Cholinergic polymodal chemosensory cells in the mammalian urethra (urethral brush cells = UBC) functionally express the canonical bitter and umami taste transduction signaling cascade. Here, we aimed to determine whether UBC are functionally equipped for the perception of salt through ENaC (epithelial sodium channel). Cholinergic UBC were isolated from ChAT-eGFP reporter mice (ChAT = choline acetyltransferase). RT-PCR showed mRNA expression of ENaC subunits Scnn1a, Scnn1b, and Scnn1g in urethral epithelium and isolated UBC. Scnn1a could also be detected by next generation sequencing in 4/6 (66%) single UBC, two of them also expressed the bitter receptor Tas2R108. Strong expression of Scnn1a was seen in some urothelial umbrella cells and in 65% of UBC (30/46 cells) in a Scnn1a reporter mouse strain. Intracellular [Ca2+] was recorded in isolated UBC stimulated with the bitter substance denatonium benzoate (25 mM), ATP (0.5 mM) and NaCl (50 mM, on top of 145 mM Na+ and 153 mM Cl- baseline in buffer); mannitol (150 mM) served as osmolarity control.
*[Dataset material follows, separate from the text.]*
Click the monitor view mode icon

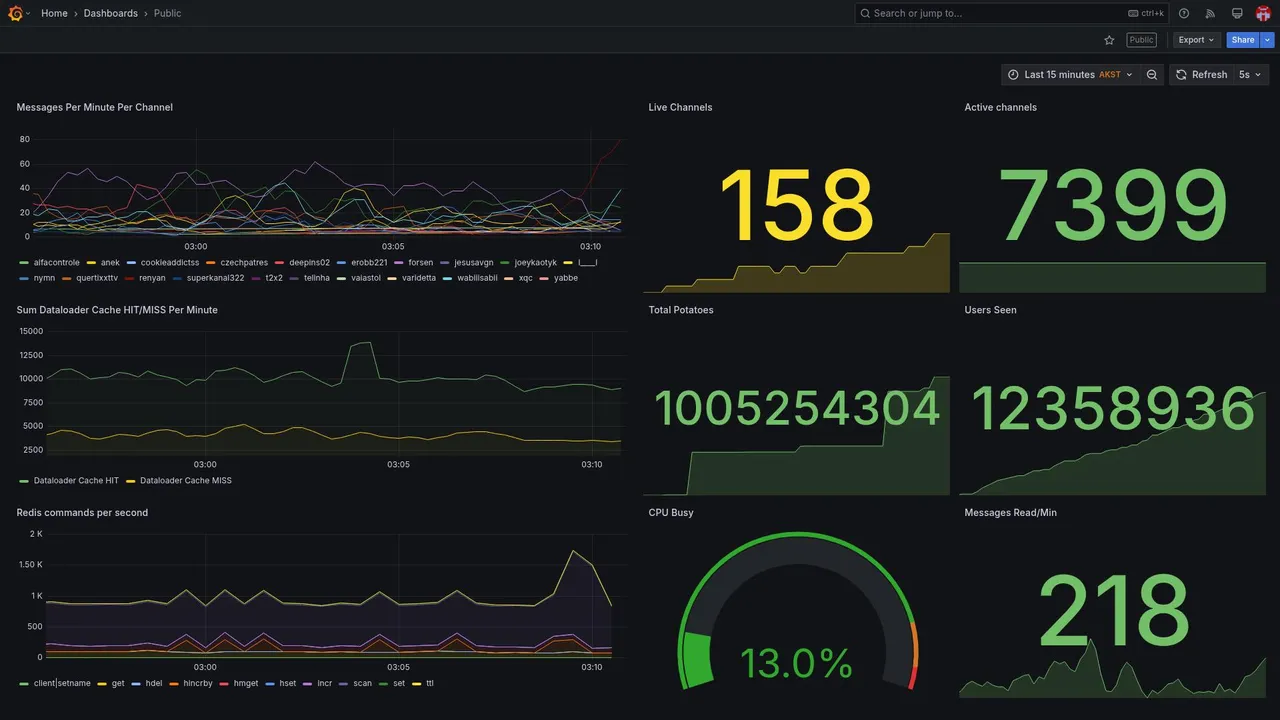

NaCl, but not mannitol, evoked an increase in intracellular [Ca2+] in 70% of the tested UBC. The NaCl-induced effect was blocked by the ENaC inhibitor amiloride (IC50 = 0.471 mu M). When responses to both NaCl and denatonium were tested, all three possible positive response patterns occurred in a balanced distribution: 42% NaCl only, 33% denatonium only, 25% to both stimuli. A similar reaction pattern was observed with ATP and NaCl as test stimuli. About 22% of the UBC reacted to all three stimuli. Thus, NaCl evokes calcium responses in several UBC, likely involving an amiloride-sensitive channel containing alpha-ENaC. This feature does not define a new subpopulation of UBC, but rather emphasizes their polymodal character. The actual function of alpha-ENaC in cholinergic UBC-salt perception, homeostatic ion transport, mechanoreception-remains to be determined.